After being asked to summarize a 50 page paper. A colleague took a stab at the summary by running it through ChatGPT. What Gerben found was interesting:
ChatGPT doesn’t summarise. When you ask ChatGPT to summarise this text, it instead shortens the text. And there is a fundamental difference between the two. To summarise, you need to understand what the paper is saying. To shorten text, not so much. To truly summarise, you need to be able to detect that from 40 sentences, 35 are leading up to the 36th, 4 follow it with some additional remarks, but it is that 36th that is essential for the summary and that without that 36th, the content is lost.
He concludes that LLM’s are influenced by how it was trained (it’s parameters) and the context you’ve given the LLM via the chat interface.

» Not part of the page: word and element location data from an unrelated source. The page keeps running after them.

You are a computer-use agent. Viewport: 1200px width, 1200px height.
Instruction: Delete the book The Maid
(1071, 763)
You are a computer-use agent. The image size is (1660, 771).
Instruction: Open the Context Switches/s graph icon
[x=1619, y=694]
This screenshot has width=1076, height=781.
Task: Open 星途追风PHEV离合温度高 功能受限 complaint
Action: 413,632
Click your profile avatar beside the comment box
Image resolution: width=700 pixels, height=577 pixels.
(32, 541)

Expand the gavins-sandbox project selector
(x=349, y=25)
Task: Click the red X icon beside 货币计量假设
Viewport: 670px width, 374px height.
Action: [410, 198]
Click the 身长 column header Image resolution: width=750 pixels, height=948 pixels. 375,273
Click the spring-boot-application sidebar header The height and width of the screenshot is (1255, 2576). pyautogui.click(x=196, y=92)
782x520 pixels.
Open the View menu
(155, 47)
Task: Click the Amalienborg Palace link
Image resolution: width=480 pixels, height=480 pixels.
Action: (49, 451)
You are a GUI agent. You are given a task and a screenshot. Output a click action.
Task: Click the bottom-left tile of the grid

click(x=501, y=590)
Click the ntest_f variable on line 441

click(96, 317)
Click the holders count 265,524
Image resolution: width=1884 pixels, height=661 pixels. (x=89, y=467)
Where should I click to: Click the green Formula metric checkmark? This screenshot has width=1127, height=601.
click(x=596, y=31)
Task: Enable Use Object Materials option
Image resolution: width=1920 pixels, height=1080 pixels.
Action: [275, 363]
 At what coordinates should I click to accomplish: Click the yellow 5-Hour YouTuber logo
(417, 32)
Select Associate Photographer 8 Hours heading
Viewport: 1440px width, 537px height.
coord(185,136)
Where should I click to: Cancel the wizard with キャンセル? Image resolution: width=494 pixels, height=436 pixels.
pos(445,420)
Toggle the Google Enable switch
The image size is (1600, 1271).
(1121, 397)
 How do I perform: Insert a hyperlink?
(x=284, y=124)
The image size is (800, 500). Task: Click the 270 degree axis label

If the subject is well-represented by the parameters (there has been lots of it in the training material), the parameters dominate the summary more and the actual text you want to summarise influences the summary less. Hence: LLM Chatbots are pretty bad in making specific summaries of a subject that is widespread;… If the context is relatively small, it has little influence and the result is dominated by the parameters, so not by the text you are trying to summarise; If the context is large enough and the subject is not well-represented by the parameters (there hasn’t been much about it in the training material), the text you want to summarise dominates the result. But the mechanism you will see is ‘text shortening‘, not true summarising.